Echoing the Chamber's sentiments, a group of minority-owned investment firms said that higher taxes on the cut of profits taken by investment managers would raise the cost of capital for the small companies they invest in.
But unions and nonprofit advocacy groups say partnerships take advantage of a tax loophole that allows wealthy investment managers to pay less in taxes than middle-income earners.
"The issue is one of fundamental tax fairness," more than 300 unions and public interest groups wrote in a letter to members of Congress in favor of the tax proposals. "Should wealthy fund managers pay a lower tax rate on income they receive for their work than the people who clean their offices and answer their phones?"
The letter was signed by the AFL-CIO, American Federation of Government Employees and Citizens for Tax Justice, among others.
The House Ways and Means Committee will debate a measure that would raise taxes on the cut of investment profits received by private equity and hedge fund managers, also known as carried interest, from 15 percent to as much as 35 percent. The House bill would also impact real estate, venture capital firms and other partnerships.
The Senate Finance Committee will hold its third hearing on carried interest the same day. A Senate bill that would subject publicly traded private equity funds to the corporate tax rate of 35 percent.

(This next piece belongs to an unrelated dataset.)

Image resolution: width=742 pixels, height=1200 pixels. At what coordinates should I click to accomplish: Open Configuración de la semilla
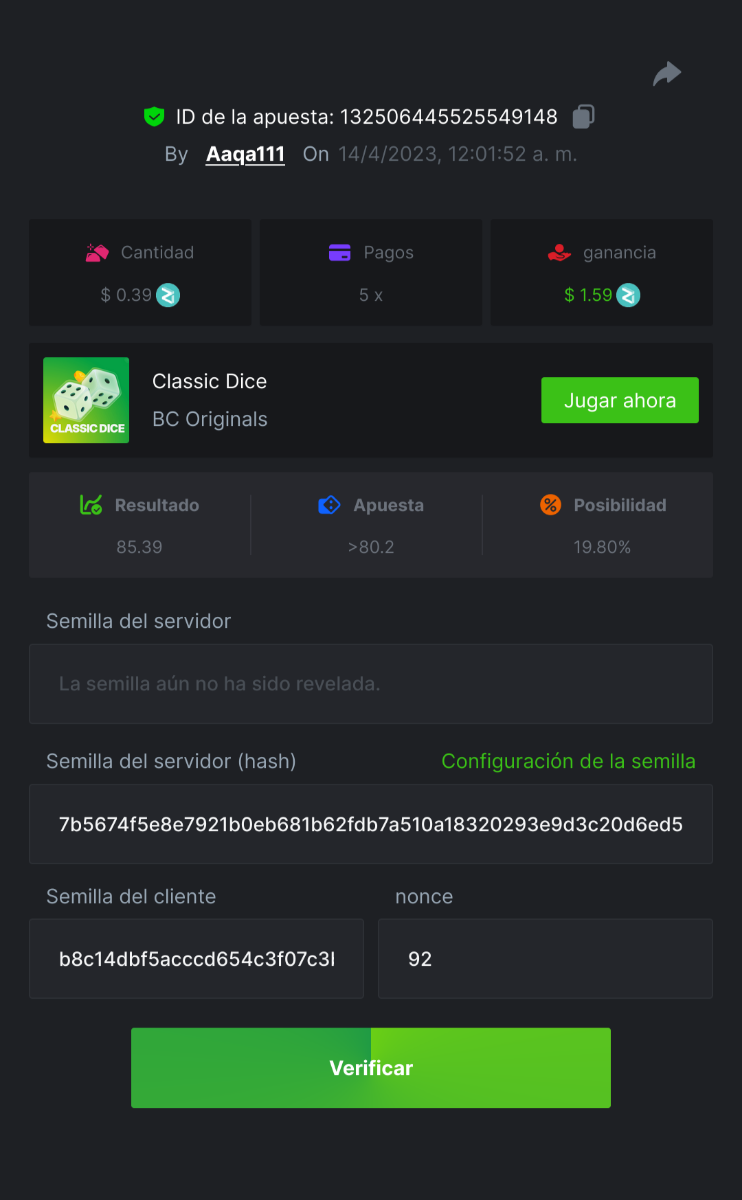(x=568, y=761)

Private equity firms seek to buy troubled companies, make changes and cuts, and then sell them for huge gains, while hedge funds trade in everything from commodities to real estate to complex derivative investments.
The minority-owned investment funds opposed to higher taxes on carried interest calls itself the Access to Capital Coalition. The group includes Robert L. Johnson, founder of the BET cable television network and Earvin "Magic" Johnson, the former Los Angeles Lakers basketball star and chief executive of Johnson Capital Management.
The coalition has received funding from the Private Equity Council, a spokesman said, an industry lobbying group founded by the Blackstone Group LP, the Carlyle Group and other buyout firms.
The legislation's future is far from certain in the Senate, where leading Democrats from states with a high concentration of private equity, venture capital firms and hedge funds have all expressed reservations about the tax hikes.
Those include Sen. Christopher Dodd, a Connecticut Democrat who chairs the Senate Banking Committee, Sen. Charles Schumer, D-N.Y. and Sen. John Kerry, D-Mass.
Schumer has said that if Congress is going to raise taxes on financial partnerships it must be consistent and raise taxes on real estate, oil and gas and other partnerships, too. Such a broader tax hike could face greater difficulty in winning approval.
The issue of how private equity funds are taxed took off in June after Blackstone, one of the biggest private equity firms, went public, enriching its top executives. Chief Executive Stephen Schwarzman's stake in the buyout shop was valued at $7.7 billion after its initial public offering.
Private equity and hedge funds have fought the proposals, significantly increasing their lobbying efforts. Blackstone, for example, paid one public relations firm $3.7 million to lobby Congress and the government in the first half of this year, according to public disclosure forms. That's up from $240,000 in all of 2006.